Дядя Эмиліи, семидесяти-лѣтній старикъ, доходы котораго недавно увеличились двадцатью тысячами ливровъ, въ слѣдствіе постановленія о вознагражденіяхъ, и который имѣлъ неоспоримое право говорить обожаемой имъ племянницѣ непріятныя истины, вскричалъ чтобы прекратить колкость сего разговора:

— Не мучьте же мою бѣдную Эмилію. Развѣ вы не видите, что она ожидаетъ совершеннолѣтія Герцога Бордосскаго.

Всеобщій смѣхъ послѣдовалъ за сею шуткою старика.

— Берегись, чтобы я не вышла замужъ за тебя, старый глупецъ!….. вскричала молодая дѣвушка, коей послѣднія слова, къ счастію, были заглушены шумомъ.

— Дѣти мои, сказала Гжа Фонтенъ, чтобы смягчить сію грубость, Эмилія въ семъ случаѣ послѣдуетъ однимъ совѣтамъ своей матери, такъ какъ вы, всѣ послушались совѣтовъ вашего отца.

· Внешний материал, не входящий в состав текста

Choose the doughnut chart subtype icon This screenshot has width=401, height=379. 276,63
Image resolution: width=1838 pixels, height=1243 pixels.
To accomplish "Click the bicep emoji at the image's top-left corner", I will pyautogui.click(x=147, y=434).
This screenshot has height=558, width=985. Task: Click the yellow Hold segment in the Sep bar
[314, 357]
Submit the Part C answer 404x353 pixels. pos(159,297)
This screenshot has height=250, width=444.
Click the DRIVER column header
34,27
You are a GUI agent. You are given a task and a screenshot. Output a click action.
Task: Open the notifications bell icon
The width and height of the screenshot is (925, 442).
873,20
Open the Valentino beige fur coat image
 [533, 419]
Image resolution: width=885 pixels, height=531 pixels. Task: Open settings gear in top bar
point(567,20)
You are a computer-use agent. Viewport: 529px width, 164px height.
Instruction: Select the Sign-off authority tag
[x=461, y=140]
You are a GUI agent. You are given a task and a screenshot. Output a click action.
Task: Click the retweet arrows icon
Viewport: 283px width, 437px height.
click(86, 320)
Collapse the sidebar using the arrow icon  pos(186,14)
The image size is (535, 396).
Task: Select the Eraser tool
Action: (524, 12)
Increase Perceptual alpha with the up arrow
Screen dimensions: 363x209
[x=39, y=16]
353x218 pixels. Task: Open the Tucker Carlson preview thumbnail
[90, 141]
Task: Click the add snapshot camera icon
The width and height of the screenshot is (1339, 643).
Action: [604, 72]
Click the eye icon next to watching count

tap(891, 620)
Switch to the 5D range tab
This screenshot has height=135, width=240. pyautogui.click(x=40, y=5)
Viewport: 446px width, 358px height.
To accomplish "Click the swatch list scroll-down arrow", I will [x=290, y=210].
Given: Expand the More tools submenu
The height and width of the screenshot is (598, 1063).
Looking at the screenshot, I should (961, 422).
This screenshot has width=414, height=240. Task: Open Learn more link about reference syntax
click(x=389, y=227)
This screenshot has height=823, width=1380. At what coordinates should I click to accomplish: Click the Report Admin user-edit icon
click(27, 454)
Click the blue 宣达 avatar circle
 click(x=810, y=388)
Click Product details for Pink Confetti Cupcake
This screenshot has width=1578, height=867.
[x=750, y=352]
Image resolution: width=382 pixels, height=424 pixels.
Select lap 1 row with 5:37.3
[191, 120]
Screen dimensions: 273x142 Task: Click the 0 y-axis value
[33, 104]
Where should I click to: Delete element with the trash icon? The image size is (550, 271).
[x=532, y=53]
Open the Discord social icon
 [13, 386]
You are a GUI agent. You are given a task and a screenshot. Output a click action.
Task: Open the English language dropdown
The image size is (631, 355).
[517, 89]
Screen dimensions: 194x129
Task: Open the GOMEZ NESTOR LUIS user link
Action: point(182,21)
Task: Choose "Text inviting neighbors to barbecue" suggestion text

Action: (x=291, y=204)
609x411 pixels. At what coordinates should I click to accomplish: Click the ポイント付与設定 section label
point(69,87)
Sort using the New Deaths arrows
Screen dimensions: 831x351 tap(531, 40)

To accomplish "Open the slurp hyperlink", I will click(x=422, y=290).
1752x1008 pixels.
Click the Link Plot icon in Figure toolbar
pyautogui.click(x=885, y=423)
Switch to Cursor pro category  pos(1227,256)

— Вотъ еще! Въ такомъ дѣлѣ, которое касается одной меня, я послушаюсь только самой себя…… сказала очень явственно дѣвица Фонтенъ.

Взоры всѣхъ обратились при семъ отвѣтѣ на главу семейства, Казалось, всѣ съ любопытствомъ ожидали, какъ онъ поступитъ въ семъ случаѣ, чтобы поддержать свое достоинство. Достопочтенный Вандеецъ не только пользовался большимъ уваженіемъ въ свѣтѣ, но сверхъ того, счастливѣе въ семъ отношеніи многихъ другихъ отцевъ, онъ былъ также уважаемъ своимъ семействомъ, всѣ члены коего умѣли цѣнить благородныя качества, послужившія ему къ упроченію благосостоянія всѣхъ своихъ родныхъ. А посему онъ былъ окруженъ тѣмъ глубокимъ почтеніемъ, которое царствуетъ въ фамиліяхъ Англійскихъ и въ нѣкоторыхъ аристократическихъ семействахъ на твердой землѣ, къ представителю генеалогическаго дерева. Глубокое молчаніе водворилось, и взоры собесѣдниковъ поперемѣнно обращались то на своенравное и горделивое лице избалованной дочери, то на мрачныя лица господина и госпожи Фонтенъ.

— Я предоставилъ моей дочери Эмиліи полную свободу устроить свою будущую судьбу.

Таковъ былъ отвѣтъ, произнесенный Графомъ, голосомъ, въ которомъ отзывалось сильное душевное волненіе.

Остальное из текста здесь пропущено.